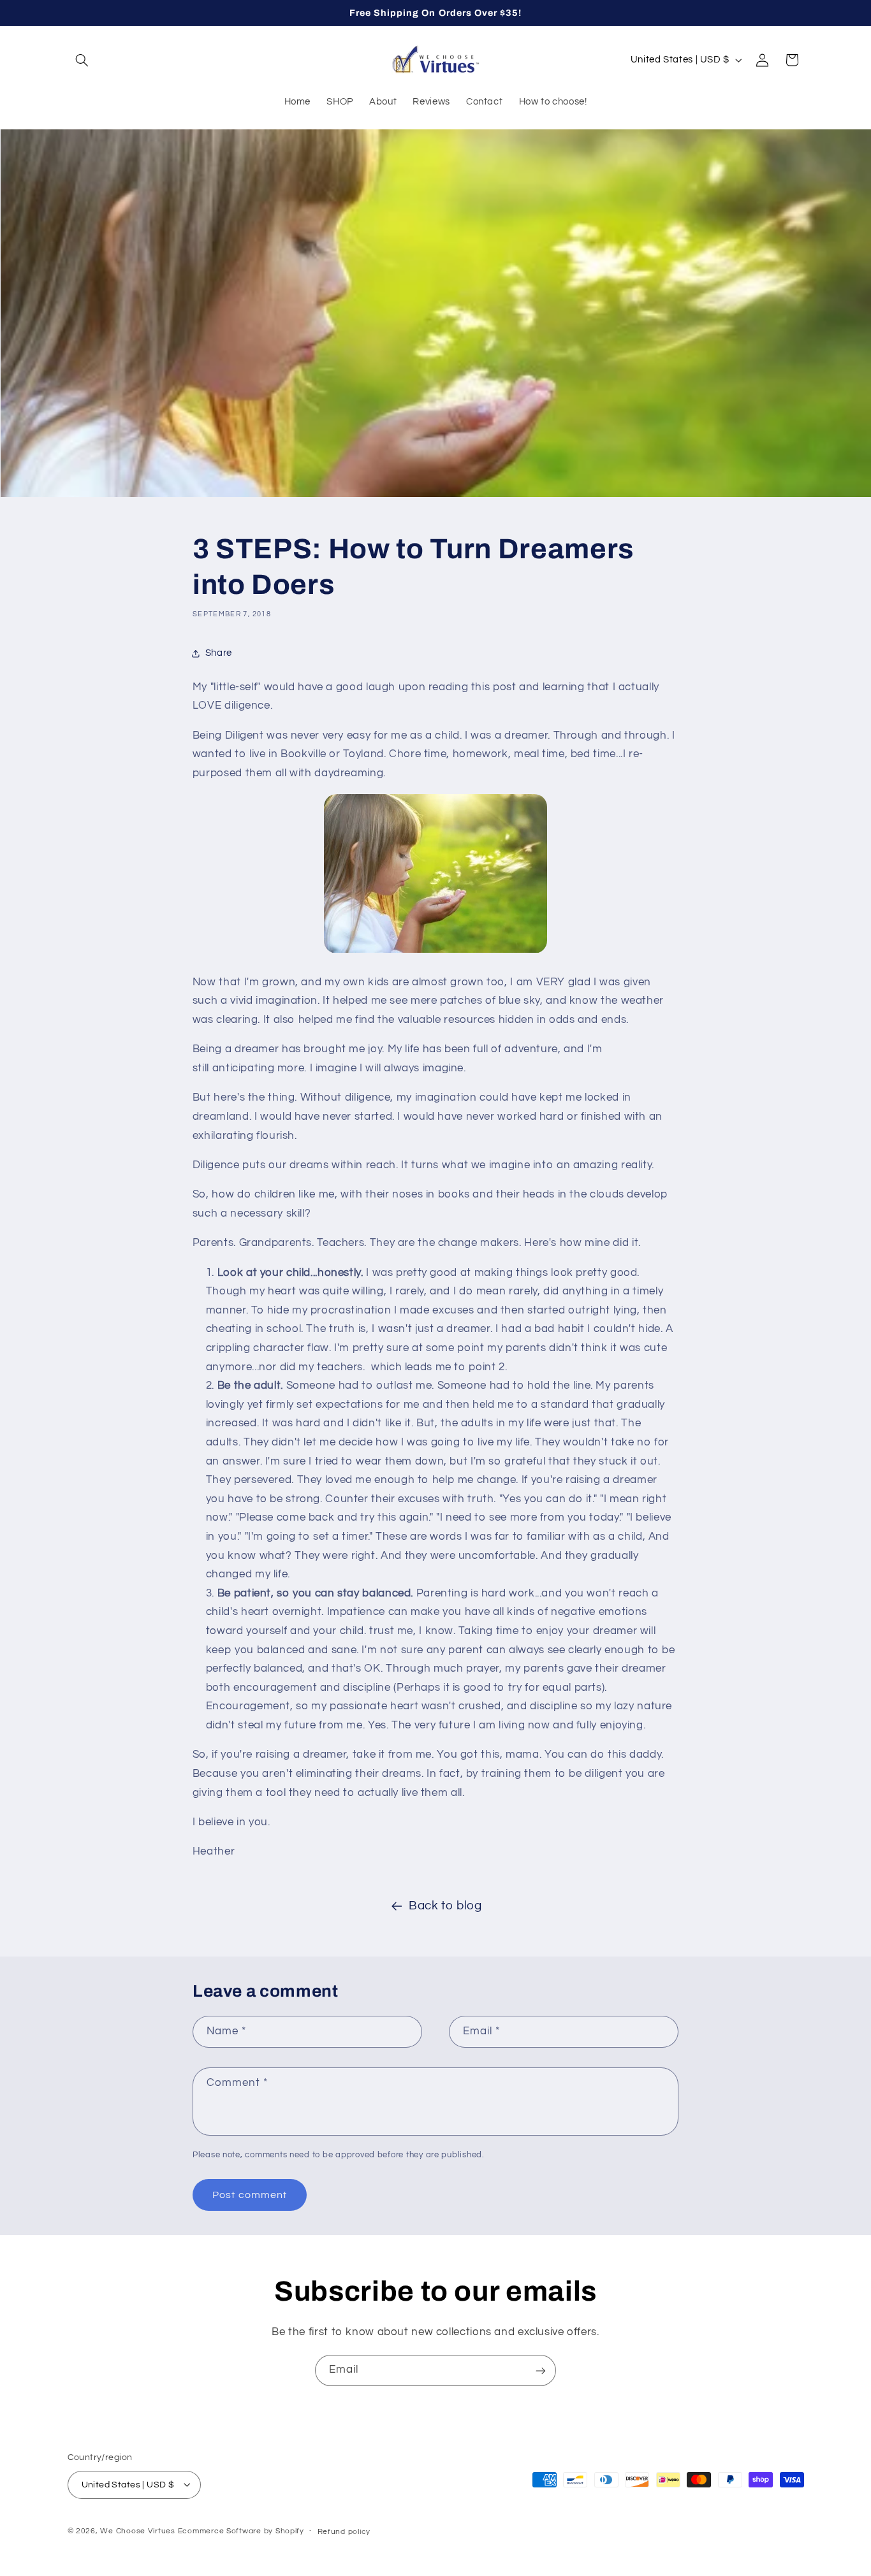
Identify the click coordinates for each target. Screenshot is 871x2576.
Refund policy (344, 2531)
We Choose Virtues (137, 2530)
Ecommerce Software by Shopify (241, 2530)
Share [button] (218, 653)
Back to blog (445, 1906)
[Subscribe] (540, 2370)
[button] (82, 60)
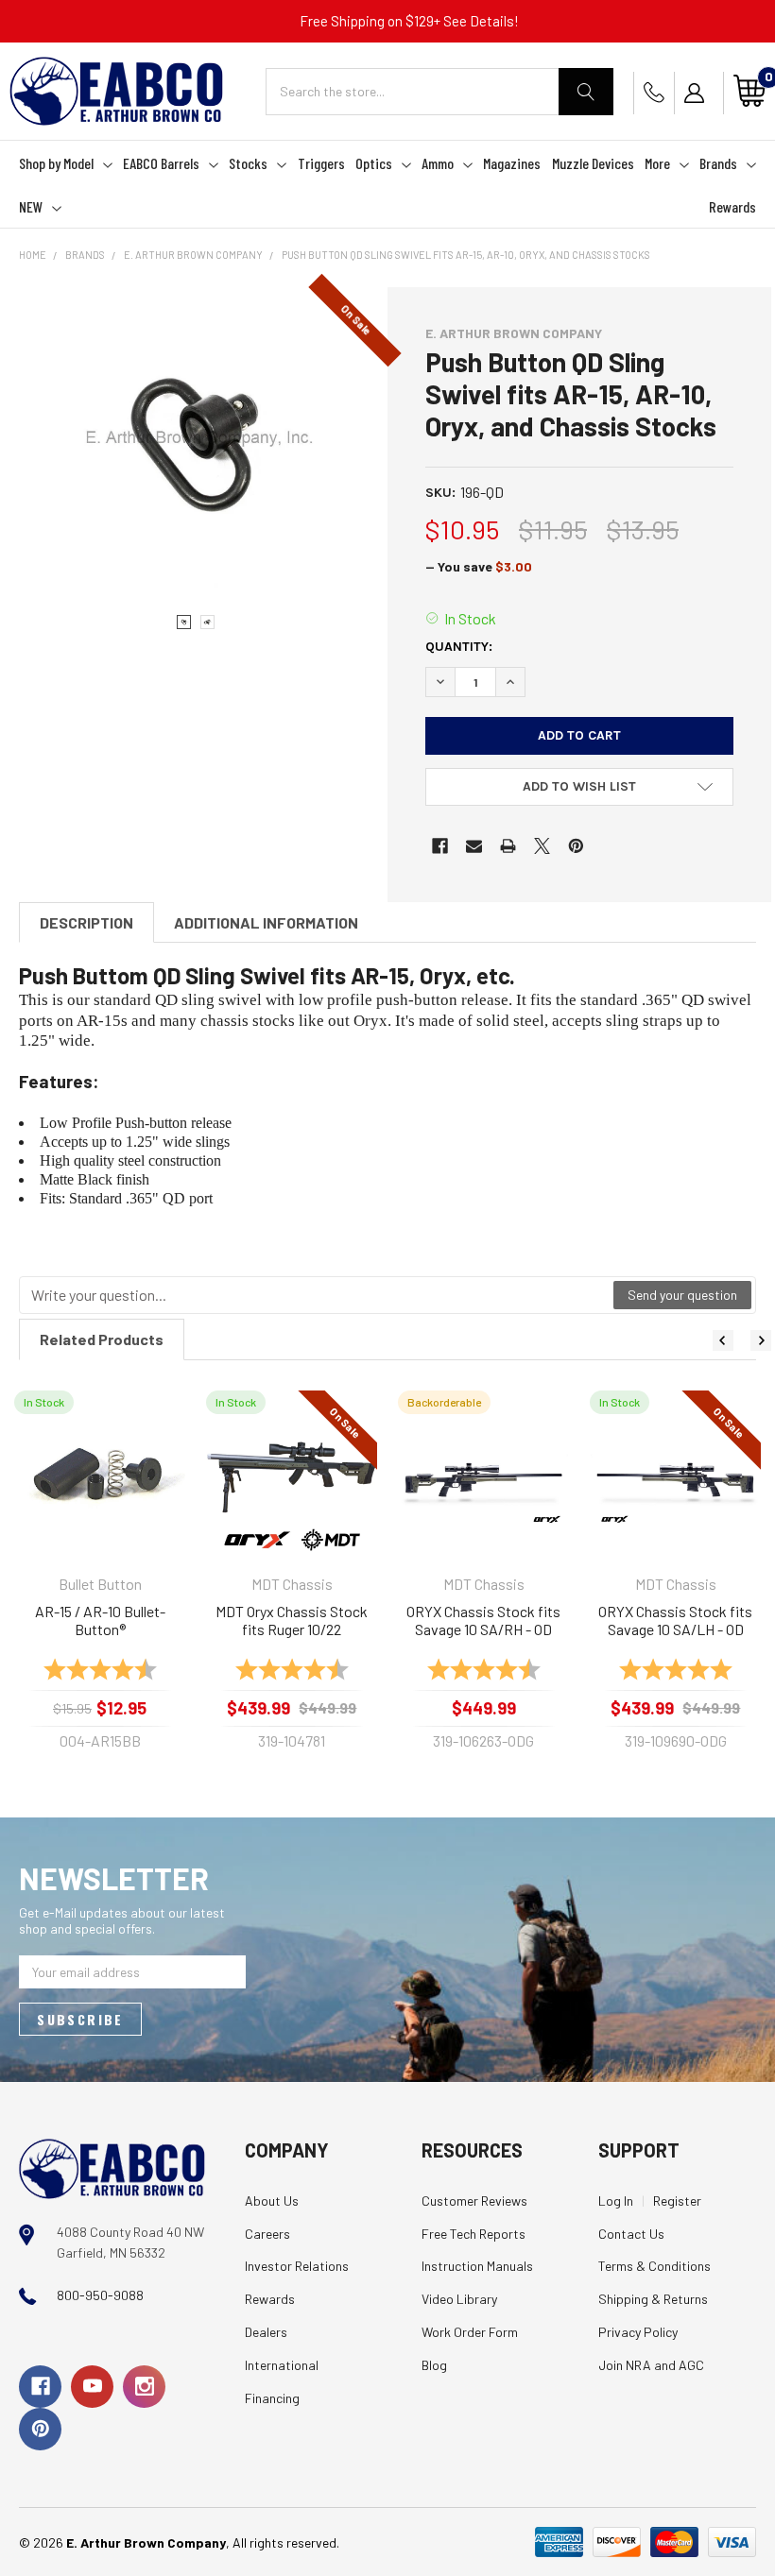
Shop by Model (56, 163)
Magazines (512, 163)
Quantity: (458, 647)
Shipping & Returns (653, 2299)
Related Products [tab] (102, 1339)
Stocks (248, 163)
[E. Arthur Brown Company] (112, 2166)
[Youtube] (92, 2386)
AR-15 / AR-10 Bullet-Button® (100, 1620)
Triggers (321, 163)
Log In (615, 2200)
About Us (272, 2200)
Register (677, 2200)
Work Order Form (470, 2332)
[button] (579, 787)
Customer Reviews (474, 2200)
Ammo (438, 163)
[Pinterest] (576, 846)
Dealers (266, 2332)
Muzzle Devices (593, 163)
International (282, 2365)
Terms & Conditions (654, 2266)
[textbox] (317, 1295)
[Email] (474, 846)
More (657, 163)
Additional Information (266, 922)
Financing (272, 2398)
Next (760, 1340)
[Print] (508, 846)
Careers (267, 2234)
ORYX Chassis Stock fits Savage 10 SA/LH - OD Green (675, 1621)
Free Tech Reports (473, 2234)
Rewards (732, 206)
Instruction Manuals (477, 2266)
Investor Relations (297, 2266)
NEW (31, 206)
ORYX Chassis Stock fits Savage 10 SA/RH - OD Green (483, 1621)
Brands (718, 163)
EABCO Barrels (161, 163)
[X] (542, 846)
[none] (196, 441)
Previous (723, 1340)
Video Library (459, 2299)
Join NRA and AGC (651, 2365)
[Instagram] (144, 2386)
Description (86, 922)
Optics (373, 163)
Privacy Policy (638, 2332)
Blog (434, 2365)
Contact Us (631, 2234)
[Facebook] (440, 846)
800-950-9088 (100, 2295)
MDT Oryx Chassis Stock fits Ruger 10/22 (291, 1620)
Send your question (682, 1295)
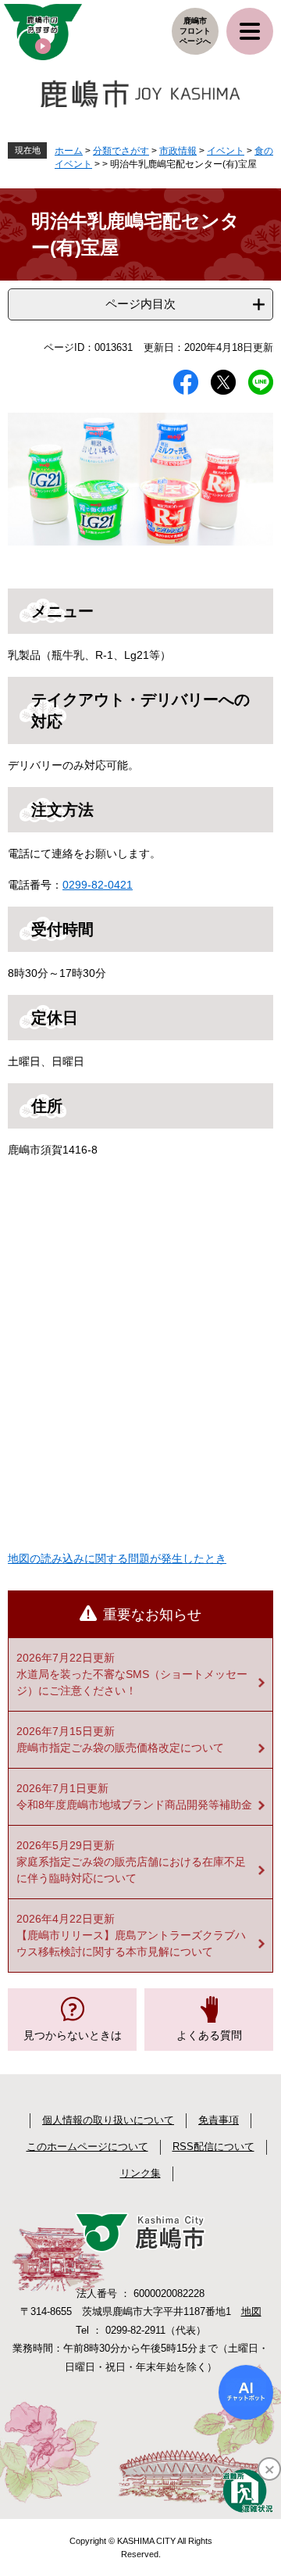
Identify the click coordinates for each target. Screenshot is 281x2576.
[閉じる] (269, 2469)
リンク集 (140, 2173)
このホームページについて (87, 2146)
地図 (251, 2311)
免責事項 (218, 2120)
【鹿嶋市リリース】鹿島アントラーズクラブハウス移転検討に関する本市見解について (131, 1943)
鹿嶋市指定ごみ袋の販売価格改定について (120, 1747)
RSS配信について (213, 2146)
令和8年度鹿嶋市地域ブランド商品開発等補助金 (134, 1804)
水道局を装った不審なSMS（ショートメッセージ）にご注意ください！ (131, 1682)
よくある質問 (209, 2035)
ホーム (69, 150)
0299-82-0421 (97, 884)
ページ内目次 (140, 303)
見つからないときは (72, 2035)
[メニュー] (249, 31)
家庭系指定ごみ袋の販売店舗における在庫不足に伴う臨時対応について (131, 1869)
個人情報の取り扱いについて (108, 2120)
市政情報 (178, 150)
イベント (225, 150)
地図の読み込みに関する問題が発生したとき (117, 1558)
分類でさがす (121, 150)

════════════════════

State the number of lines holding the word "Identify" in the listing. Add nothing else.

WORKED SOLUTION:
2